En realidad, en la época moderna son pocos los casos en los que la persecución religiosa tiene como única causa la fe o creencias místicas de la gente. Esto solo ha sido así, y en algunos casos lo sigue siendo, en los Estados oficialmente ateos y declarados enemigos de la religión, como en la extinta Unión Soviética y actualmente en Cuba y Corea del Norte.

En Nicaragua, la persecución religiosa de la que son víctimas también personas e iglesias evangélicas —tal como lo documenta el mencionado informe de la investigadora Martha Patricia Molina—, es evidente que tiene causas y pretextos políticos. Pero no por eso deja de ser persecución religiosa, puesto que afecta de manera directa y personal a representantes de la Iglesia católica, incluso de la alta jerarquía, pero también agrede y lastima los sentimientos religiosos de los feligreses y laicos.

La Doctrina Social de la Iglesia católica establece que “considerar a la persona humana como fundamento y fin de la comunidad política significa trabajar, ante todo, por el reconocimiento y el respeto de su dignidad mediante la tutela y la promoción de los derechos fundamentales e inalienables del hombre”.
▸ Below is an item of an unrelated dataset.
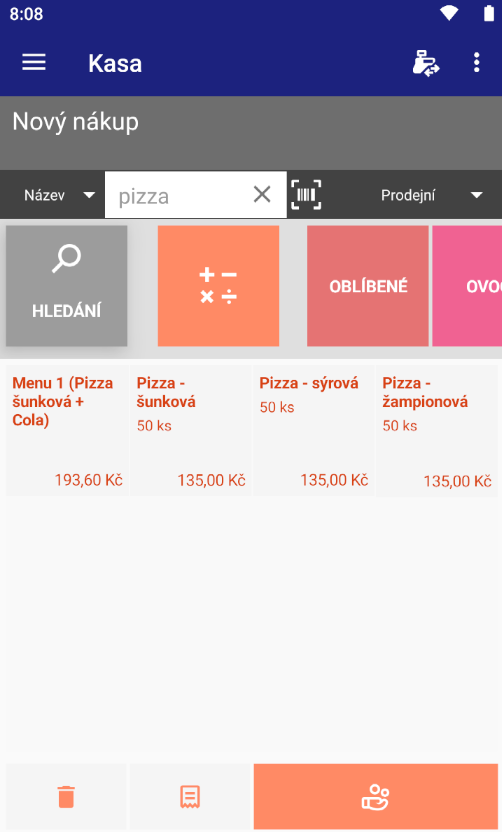502x832 pixels.
Task: Expand the Název search type dropdown
Action: [x=58, y=195]
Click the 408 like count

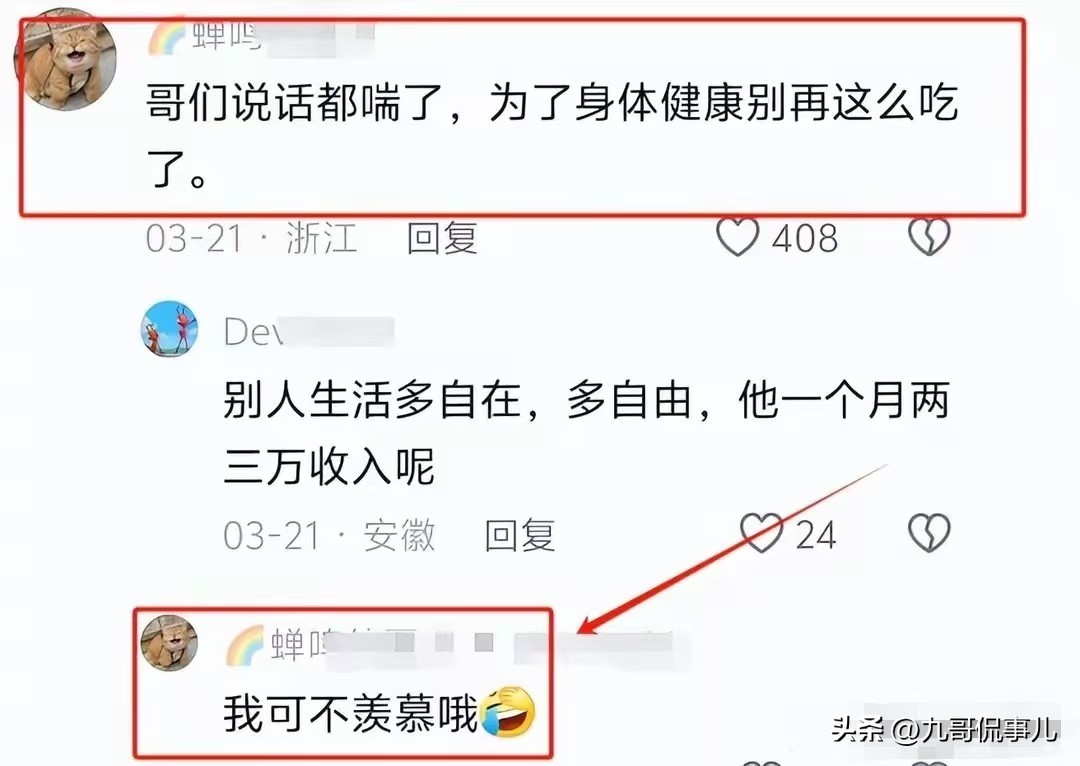(x=804, y=238)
Eso no significa que la Iglesia como institución, y los obispos y sacerdotes como sus representantes humanos, se involucran o deban involucrarse en la política. Está claro que las monjas, obispos, sacerdotes y seminaristas católicos nicaragüenses que han sido victimizados por el régimen no son activistas políticos ni a favor ni en contra del Gobierno. Ellos solo han cumplido su deber de opinar con sentido evangélico y vocación pastoral sobre los problemas generales de la gente, la sociedad y la política. Y durante los sucesos de 2018 cumplieron su obligación religiosa y deber moral de auxiliar espiritual y materialmente a víctimas de la violencia política, de los dos bandos en lucha.

En cuanto a los líderes evangélicos que han declarado públicamente su respaldo al régimen autoritario de Ortega y Murillo, ellos tienen derecho de hacerlo si eso es lo que les dicta su conciencia y lo que conviene a sus intereses.

A lo que no tienen derecho es a mentir, a decir que en Nicaragua hay una irrestricta libertad de religión cuando son tantas las evidencias de una asombrosa, terrible y dolorosa persecución religiosa del Estado contra la Iglesia católica. E inclusive contra algunos de sus propios hermanos evangélicos.